Mülteciliğin bir sonuç olduğu unutulmamalıdır. İnsani yaşama koşullarının oluşturulması ve mültecilerin her türlü hak ihlali, emek sömürüsü istismara karşı korunması devletin görevlerindendir. Geri Gönderme merkezleri ve geçici barınma merkezleri olan kamplar denetimlere açılmalı gerekli insani koşullar oluşturulmalıdır. Eğitim hakkı anadil hakkı da dahil olmak üzere düzenlenmeli, okul çağındaki çocukların eğitimlerini alması sağlanmalıdır. Sağlığa erişimin önündeki her türlü engel ortadan kaldırılmalıdır. Çalışma hakları sağlanmalı, güvencesiz ve güvenliksiz çalışmaya zorlanmalarına karşı devlet gereken tedbirleri almalıdır. Eşit iş ve eşit ücret politikası uygulanmalıdır. Her türlü toplumda meydana gelen ırkçı ve nefret söyleminin önüne geçilerek doğru bilgilendirme yapılmalı ve politikacıları ayrımcı dili bir an önce terk etmeye davet ediyoruz. Ayrıca mültecilerin geri gönderilme tehditlerine maruz bırakılmalarının önüne geçilmeli, geri gönderilme uygulamalarına son verilmelidir.

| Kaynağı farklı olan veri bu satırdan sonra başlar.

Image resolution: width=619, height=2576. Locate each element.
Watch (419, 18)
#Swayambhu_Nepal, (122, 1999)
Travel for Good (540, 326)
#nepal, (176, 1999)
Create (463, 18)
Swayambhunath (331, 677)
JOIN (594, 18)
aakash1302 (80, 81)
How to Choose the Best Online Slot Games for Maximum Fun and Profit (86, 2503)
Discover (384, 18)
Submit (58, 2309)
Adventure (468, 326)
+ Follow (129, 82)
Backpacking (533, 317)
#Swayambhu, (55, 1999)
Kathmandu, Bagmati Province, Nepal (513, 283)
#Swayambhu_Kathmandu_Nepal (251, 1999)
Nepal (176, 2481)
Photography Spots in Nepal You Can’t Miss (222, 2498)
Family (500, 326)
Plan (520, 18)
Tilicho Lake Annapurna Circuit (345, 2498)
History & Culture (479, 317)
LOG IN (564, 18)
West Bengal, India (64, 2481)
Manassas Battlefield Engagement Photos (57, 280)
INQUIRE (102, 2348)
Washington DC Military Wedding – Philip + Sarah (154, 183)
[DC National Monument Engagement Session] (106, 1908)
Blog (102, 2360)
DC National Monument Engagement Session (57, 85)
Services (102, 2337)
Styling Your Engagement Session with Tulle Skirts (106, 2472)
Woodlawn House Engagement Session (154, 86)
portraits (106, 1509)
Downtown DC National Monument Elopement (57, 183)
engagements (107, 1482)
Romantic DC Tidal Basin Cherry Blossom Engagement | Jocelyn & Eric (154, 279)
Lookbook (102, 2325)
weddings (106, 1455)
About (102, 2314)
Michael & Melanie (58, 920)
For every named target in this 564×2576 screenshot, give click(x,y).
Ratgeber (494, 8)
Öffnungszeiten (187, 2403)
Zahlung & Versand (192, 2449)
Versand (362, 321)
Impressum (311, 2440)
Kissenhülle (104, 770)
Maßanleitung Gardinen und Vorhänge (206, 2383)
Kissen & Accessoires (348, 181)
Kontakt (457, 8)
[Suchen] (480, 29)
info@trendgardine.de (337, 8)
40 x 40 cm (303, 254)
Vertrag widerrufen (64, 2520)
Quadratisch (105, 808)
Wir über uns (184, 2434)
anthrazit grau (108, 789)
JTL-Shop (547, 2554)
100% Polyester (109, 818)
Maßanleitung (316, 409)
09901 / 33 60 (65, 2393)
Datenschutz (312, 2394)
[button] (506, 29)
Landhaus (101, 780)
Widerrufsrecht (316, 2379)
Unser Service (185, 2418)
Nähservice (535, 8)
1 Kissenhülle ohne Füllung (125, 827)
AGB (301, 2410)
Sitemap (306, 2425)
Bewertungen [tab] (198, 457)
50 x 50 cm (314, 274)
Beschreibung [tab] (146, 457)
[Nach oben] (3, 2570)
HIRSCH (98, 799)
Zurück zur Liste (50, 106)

20 Haziran Dünya Mülteciler gününde insan onuruna uygun yaşama hakkının her bireyin hakkı olduğunu vurgulayarak Türkiye dahil olmak üzere tüm devletleri insan onuruna uygun şekilde yaşatma konusunda gerekli çalışmaları yapmaya, çözümler üretmeye ve bu insanlık trajedisinin sebeplerinin önüne geçmeye çağırıyoruz.